== Instructions to follow ==
In the answer, each entry below appears exactly as given, and no picture appears at all.

(Stored data entries)
++++++++++++++++++++
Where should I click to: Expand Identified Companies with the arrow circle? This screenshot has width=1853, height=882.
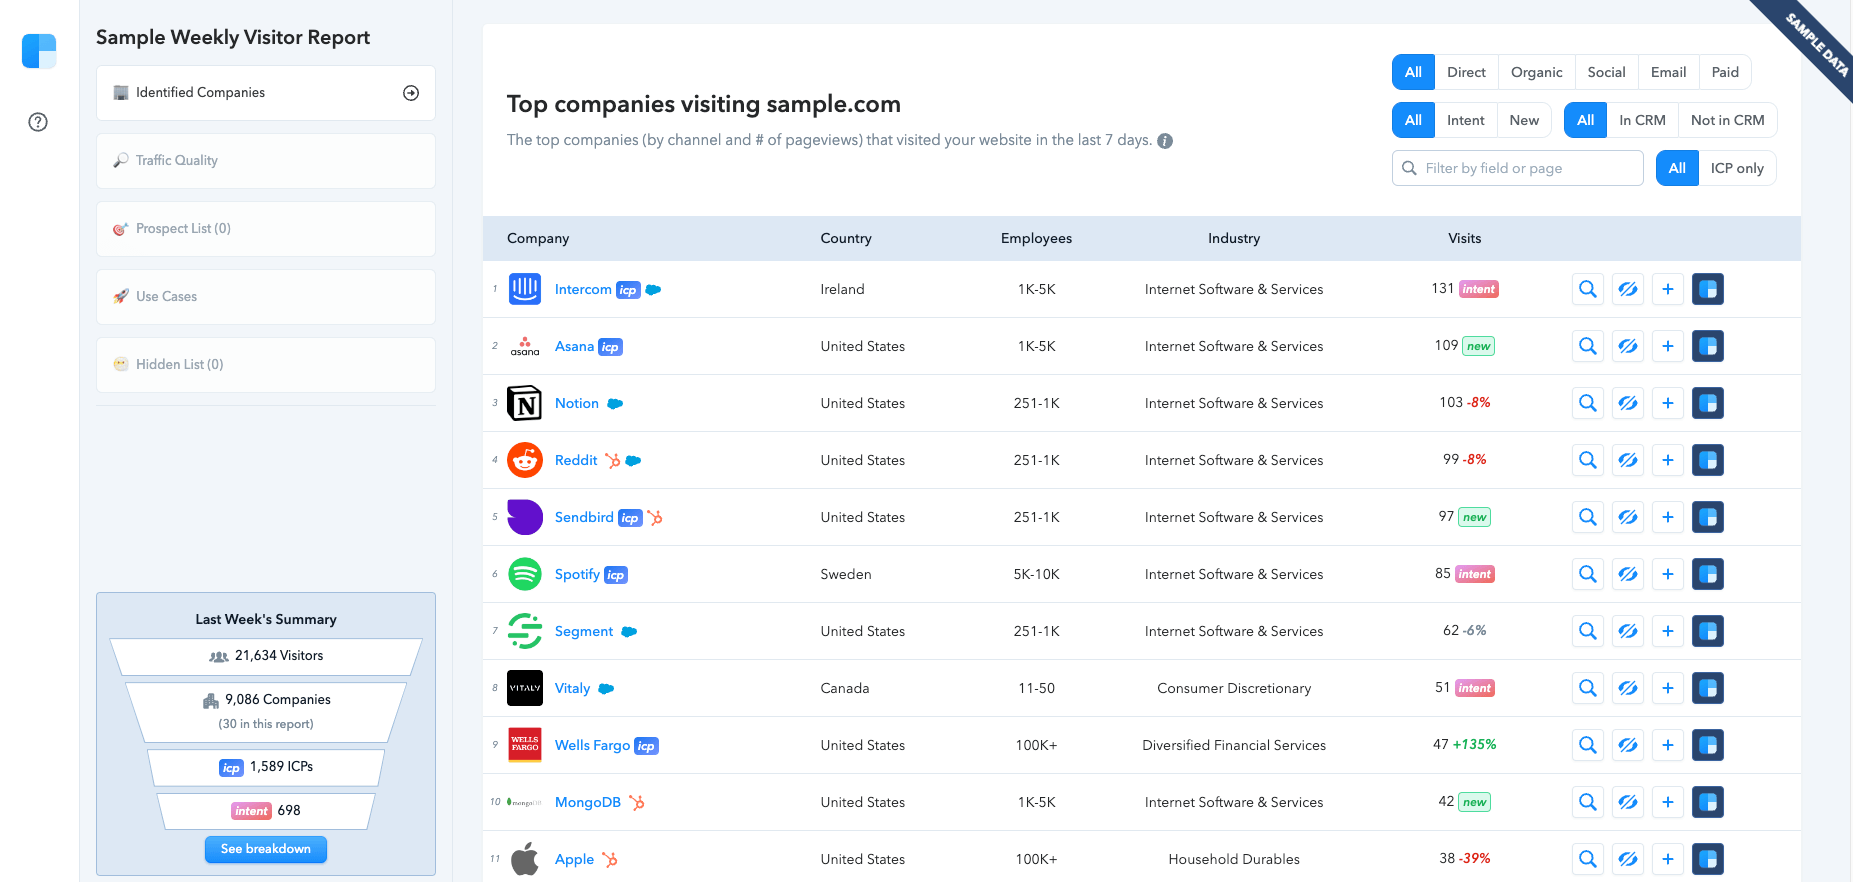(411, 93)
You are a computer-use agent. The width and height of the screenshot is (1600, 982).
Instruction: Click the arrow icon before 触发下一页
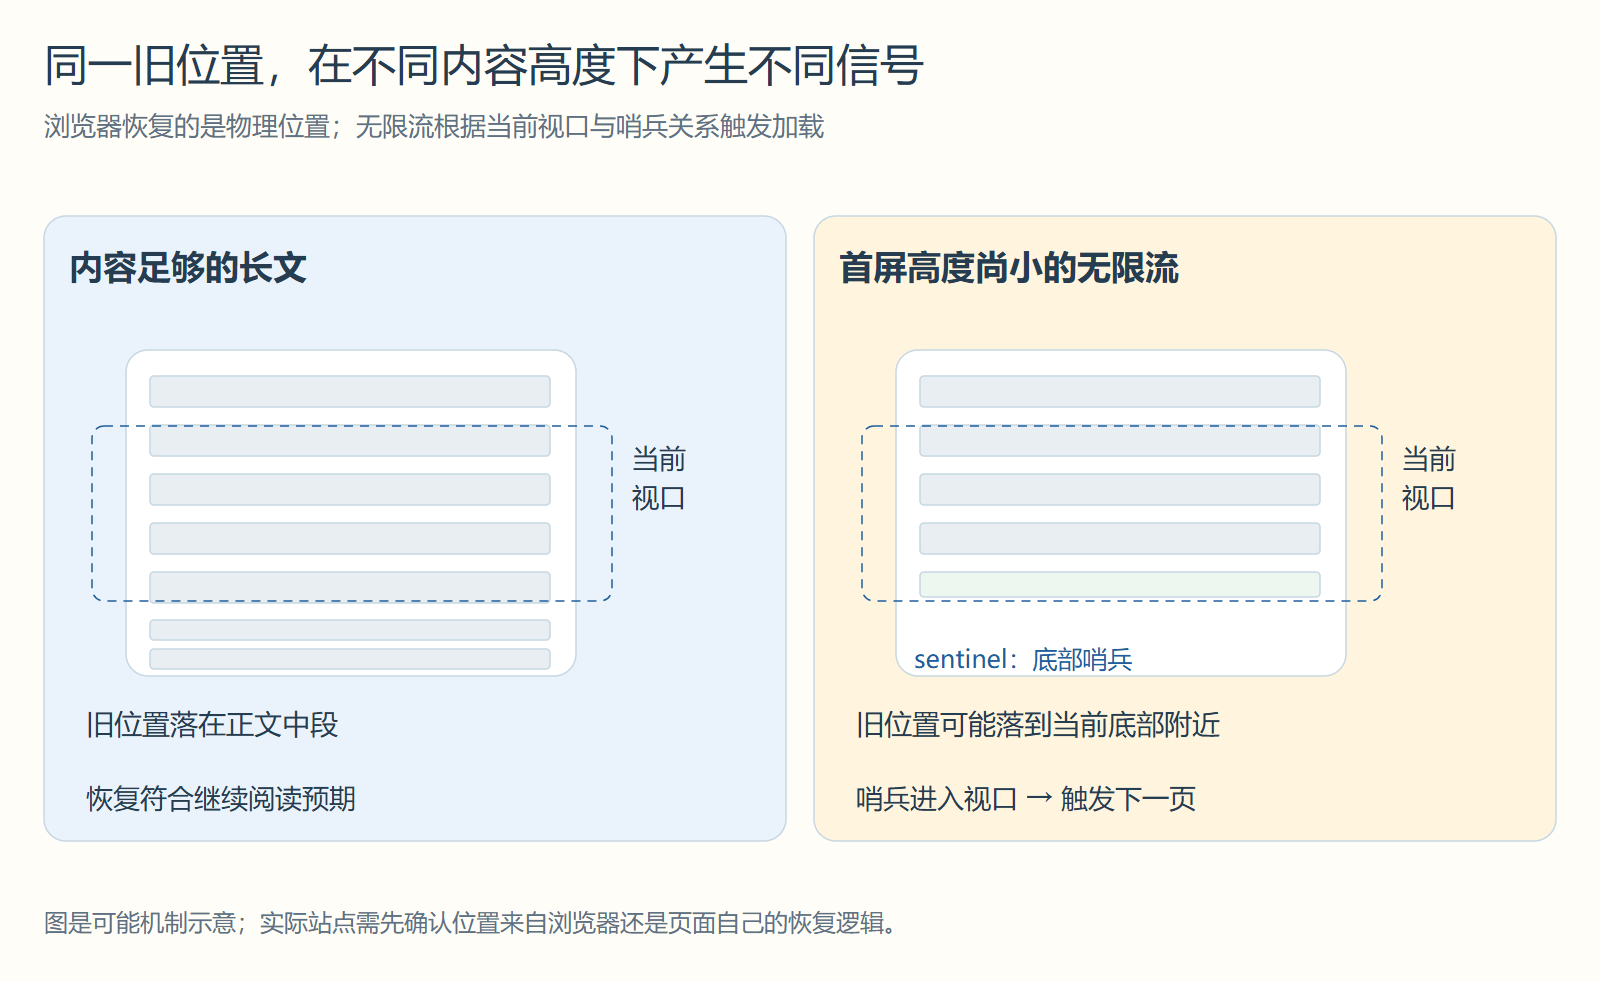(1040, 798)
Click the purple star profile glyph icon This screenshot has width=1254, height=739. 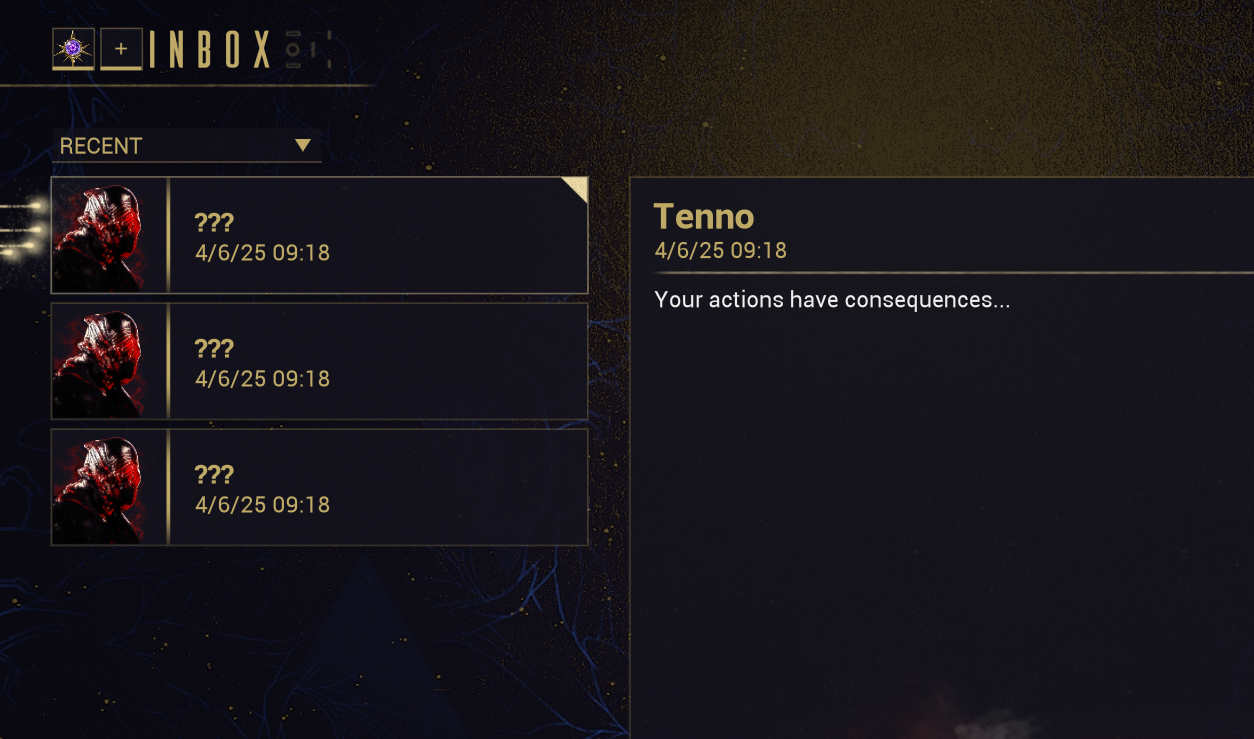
++++++++++++++++++++
== Result of this task ==
Where should I click to: Expand Identified Companies with the arrow circle? This screenshot has width=1853, height=882.
(411, 93)
You are a computer-use agent. The width and height of the screenshot is (1600, 982).
Instruction: Click the arrow icon before 触发下一页
(1040, 798)
Click the purple star profile glyph icon This screenshot has width=1254, height=739. 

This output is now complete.